Monday, 16 February 2009
PUMA was the initial leader on Leg 5 of the Volvo Ocean Race, but has now been overtaken by Ericsson 4. Image copyright Rick Tomlinson/Volvo Ocean Race.
by Volvo Ocean Race media
The first-night nerves have been banished as the fleet continues to pound south-east towards the southern tip of Japan, propelled by north-easterly winds of 20 knots.
Ericsson 4 really has the hammer down as witnessed by a maximum boat speed of 34 knots and a 24-hour run of 502 nautical miles.
By the 17:00 GMT Position Report, Ericsson 4’s lead over second-placed PUMA stood at 29 nautical miles.
Green Dragon, 10 miles behind the cat, has positioned itself more easterly in the past 12 hours. On the Race Data Centre there is a clear and present danger for Ian Walker’s men – Ericsson 3.
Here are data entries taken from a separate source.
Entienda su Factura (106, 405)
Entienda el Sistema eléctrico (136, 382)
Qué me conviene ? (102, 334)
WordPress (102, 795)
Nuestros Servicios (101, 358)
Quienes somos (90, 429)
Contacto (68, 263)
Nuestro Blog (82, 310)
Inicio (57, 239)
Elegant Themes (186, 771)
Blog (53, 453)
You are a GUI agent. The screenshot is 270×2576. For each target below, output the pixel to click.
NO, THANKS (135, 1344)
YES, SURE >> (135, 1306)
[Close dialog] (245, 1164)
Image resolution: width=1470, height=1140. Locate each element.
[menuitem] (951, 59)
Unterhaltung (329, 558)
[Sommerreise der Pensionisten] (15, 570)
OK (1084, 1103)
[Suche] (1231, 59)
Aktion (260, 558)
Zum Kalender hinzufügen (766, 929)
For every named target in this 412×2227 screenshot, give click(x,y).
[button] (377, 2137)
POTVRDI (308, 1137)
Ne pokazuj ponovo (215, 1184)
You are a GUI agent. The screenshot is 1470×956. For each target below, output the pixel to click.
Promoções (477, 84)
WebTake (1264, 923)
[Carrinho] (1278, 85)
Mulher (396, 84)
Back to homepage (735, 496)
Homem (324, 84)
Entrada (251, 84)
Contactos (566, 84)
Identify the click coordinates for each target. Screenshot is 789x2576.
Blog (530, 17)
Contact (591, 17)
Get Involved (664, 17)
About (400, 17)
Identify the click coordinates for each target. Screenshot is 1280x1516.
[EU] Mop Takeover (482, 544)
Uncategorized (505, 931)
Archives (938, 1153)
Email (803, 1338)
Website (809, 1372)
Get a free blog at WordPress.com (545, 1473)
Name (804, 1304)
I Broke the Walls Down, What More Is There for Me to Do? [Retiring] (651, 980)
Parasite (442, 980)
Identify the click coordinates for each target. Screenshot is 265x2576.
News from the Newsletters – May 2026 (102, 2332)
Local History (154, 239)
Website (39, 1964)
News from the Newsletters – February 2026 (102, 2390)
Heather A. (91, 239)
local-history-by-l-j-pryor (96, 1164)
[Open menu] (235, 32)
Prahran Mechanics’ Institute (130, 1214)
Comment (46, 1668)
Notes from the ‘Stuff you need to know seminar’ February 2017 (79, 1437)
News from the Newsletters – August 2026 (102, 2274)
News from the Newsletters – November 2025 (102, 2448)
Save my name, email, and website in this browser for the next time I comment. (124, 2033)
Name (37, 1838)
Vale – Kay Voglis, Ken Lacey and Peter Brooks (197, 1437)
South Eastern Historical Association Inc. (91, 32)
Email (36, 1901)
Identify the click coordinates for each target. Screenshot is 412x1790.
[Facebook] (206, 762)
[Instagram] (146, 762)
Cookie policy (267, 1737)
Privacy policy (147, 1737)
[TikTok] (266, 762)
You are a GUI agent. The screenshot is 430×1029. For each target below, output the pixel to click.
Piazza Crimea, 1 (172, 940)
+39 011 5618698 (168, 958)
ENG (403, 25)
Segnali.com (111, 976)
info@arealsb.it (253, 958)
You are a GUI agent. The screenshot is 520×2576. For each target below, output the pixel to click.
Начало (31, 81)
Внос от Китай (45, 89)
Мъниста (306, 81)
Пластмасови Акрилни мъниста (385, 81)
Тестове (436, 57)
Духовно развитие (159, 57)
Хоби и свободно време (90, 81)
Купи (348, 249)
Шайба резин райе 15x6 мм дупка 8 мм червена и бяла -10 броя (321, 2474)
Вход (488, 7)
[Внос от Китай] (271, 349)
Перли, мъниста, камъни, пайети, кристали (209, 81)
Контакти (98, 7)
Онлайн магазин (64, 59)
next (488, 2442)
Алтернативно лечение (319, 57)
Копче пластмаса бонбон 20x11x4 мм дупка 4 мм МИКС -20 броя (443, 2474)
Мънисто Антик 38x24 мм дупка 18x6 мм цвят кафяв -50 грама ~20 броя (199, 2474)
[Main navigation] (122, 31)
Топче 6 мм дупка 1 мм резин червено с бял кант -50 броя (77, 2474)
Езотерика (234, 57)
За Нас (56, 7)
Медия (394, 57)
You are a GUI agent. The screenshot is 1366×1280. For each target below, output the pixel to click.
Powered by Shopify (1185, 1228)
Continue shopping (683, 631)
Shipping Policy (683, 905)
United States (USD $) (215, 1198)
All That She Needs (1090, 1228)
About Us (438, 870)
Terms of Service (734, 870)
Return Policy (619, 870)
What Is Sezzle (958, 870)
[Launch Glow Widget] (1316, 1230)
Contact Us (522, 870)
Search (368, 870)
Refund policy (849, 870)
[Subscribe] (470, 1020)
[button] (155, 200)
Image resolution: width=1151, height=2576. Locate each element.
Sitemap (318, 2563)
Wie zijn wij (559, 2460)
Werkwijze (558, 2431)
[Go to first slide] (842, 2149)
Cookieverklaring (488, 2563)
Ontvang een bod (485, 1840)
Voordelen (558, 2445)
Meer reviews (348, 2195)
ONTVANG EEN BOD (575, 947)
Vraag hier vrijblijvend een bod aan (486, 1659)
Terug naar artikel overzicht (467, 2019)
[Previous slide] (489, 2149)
Ericsson 3 off China. Image copyright Dave Kneale/Volvo Ocean Race.
Green Dragon’s cushion to E3 and its grip on third place is becoming increasingly tenuous. Despite giving the fleet a healthy head start, Magnus Olsson’s Nordic crew are now just three miles behind the Dragon and closing.
Meanwhile Telefonica Blue, delayed by 19 hours due to keel damage at the pre-start in Qingdao Harbour, is a further 170 miles back and making hay while the winter sun shines. Which is not often.
The crews have settled into racing mode on board, according to PUMA’s Media Crew Member Rick Deppe.
"As first nights at sea go, the one coming out of Quingdao was actually quite pleasant,” he wrote. It was cold but luckily the seas were flat and we had no water coming over the decks.
"This morning the breeze has built and its still cold but not quite as bad as last night. We are sailing through a fleet of Chinese fishing boats, they appear to be working in pairs steaming in the same direction about 200 metres apart and dragging a net between the two boats and its difficult to judge how much distance is required to safely take their stern.
"One suggestion on deck was that we may have passed through a current line thereby explaining the fishing boats and the slight temperature increase.”